--- START ---

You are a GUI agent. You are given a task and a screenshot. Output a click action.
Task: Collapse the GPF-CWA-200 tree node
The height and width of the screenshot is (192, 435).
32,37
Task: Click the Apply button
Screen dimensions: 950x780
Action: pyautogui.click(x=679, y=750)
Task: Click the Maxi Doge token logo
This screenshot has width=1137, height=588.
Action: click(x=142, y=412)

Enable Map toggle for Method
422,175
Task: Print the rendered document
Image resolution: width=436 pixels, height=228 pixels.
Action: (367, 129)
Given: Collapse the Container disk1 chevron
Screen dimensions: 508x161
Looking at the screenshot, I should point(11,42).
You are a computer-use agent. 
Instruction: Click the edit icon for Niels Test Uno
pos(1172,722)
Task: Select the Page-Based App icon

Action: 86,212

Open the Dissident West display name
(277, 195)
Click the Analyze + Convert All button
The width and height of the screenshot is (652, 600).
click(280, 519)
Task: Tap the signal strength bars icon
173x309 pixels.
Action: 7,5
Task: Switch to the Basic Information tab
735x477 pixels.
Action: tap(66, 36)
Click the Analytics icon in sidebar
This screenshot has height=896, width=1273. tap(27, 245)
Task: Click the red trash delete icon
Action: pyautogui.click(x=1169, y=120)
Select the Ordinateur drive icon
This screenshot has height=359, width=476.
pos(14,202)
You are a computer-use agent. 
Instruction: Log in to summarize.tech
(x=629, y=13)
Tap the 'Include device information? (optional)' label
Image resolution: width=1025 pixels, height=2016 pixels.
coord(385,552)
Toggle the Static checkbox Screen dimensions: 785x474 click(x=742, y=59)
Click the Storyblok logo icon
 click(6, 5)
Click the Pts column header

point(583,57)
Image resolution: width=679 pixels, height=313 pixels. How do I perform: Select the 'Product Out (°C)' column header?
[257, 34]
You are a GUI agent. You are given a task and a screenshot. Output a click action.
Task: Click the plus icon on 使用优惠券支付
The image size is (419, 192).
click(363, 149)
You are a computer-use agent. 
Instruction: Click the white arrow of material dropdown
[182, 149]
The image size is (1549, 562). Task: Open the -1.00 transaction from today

--- END ---

Reproduce each line of the material exactly as given.

▶ [RESULT]
You are a GUI agent. You are given a task and a screenshot. Output a click action.
Task: Collapse the GPF-CWA-200 tree node
The height and width of the screenshot is (192, 435).
32,37
Task: Click the Apply button
Screen dimensions: 950x780
Action: pyautogui.click(x=679, y=750)
Task: Click the Maxi Doge token logo
This screenshot has width=1137, height=588.
Action: click(x=142, y=412)

Enable Map toggle for Method
422,175
Task: Print the rendered document
Image resolution: width=436 pixels, height=228 pixels.
Action: (367, 129)
Given: Collapse the Container disk1 chevron
Screen dimensions: 508x161
Looking at the screenshot, I should point(11,42).
You are a computer-use agent. 
Instruction: Click the edit icon for Niels Test Uno
pos(1172,722)
Task: Select the Page-Based App icon

Action: 86,212

Open the Dissident West display name
(277, 195)
Click the Analyze + Convert All button
The width and height of the screenshot is (652, 600).
click(280, 519)
Task: Tap the signal strength bars icon
173x309 pixels.
Action: 7,5
Task: Switch to the Basic Information tab
735x477 pixels.
Action: tap(66, 36)
Click the Analytics icon in sidebar
This screenshot has height=896, width=1273. tap(27, 245)
Task: Click the red trash delete icon
Action: pyautogui.click(x=1169, y=120)
Select the Ordinateur drive icon
This screenshot has height=359, width=476.
pos(14,202)
You are a computer-use agent. 
Instruction: Log in to summarize.tech
(x=629, y=13)
Tap the 'Include device information? (optional)' label
Image resolution: width=1025 pixels, height=2016 pixels.
coord(385,552)
Toggle the Static checkbox Screen dimensions: 785x474 click(x=742, y=59)
Click the Storyblok logo icon
 click(6, 5)
Click the Pts column header

point(583,57)
Image resolution: width=679 pixels, height=313 pixels. How do I perform: Select the 'Product Out (°C)' column header?
[257, 34]
You are a GUI agent. You are given a task and a screenshot. Output a click action.
Task: Click the plus icon on 使用优惠券支付
The image size is (419, 192).
click(363, 149)
You are a computer-use agent. 
Instruction: Click the white arrow of material dropdown
[182, 149]
The image size is (1549, 562). Task: Open the -1.00 transaction from today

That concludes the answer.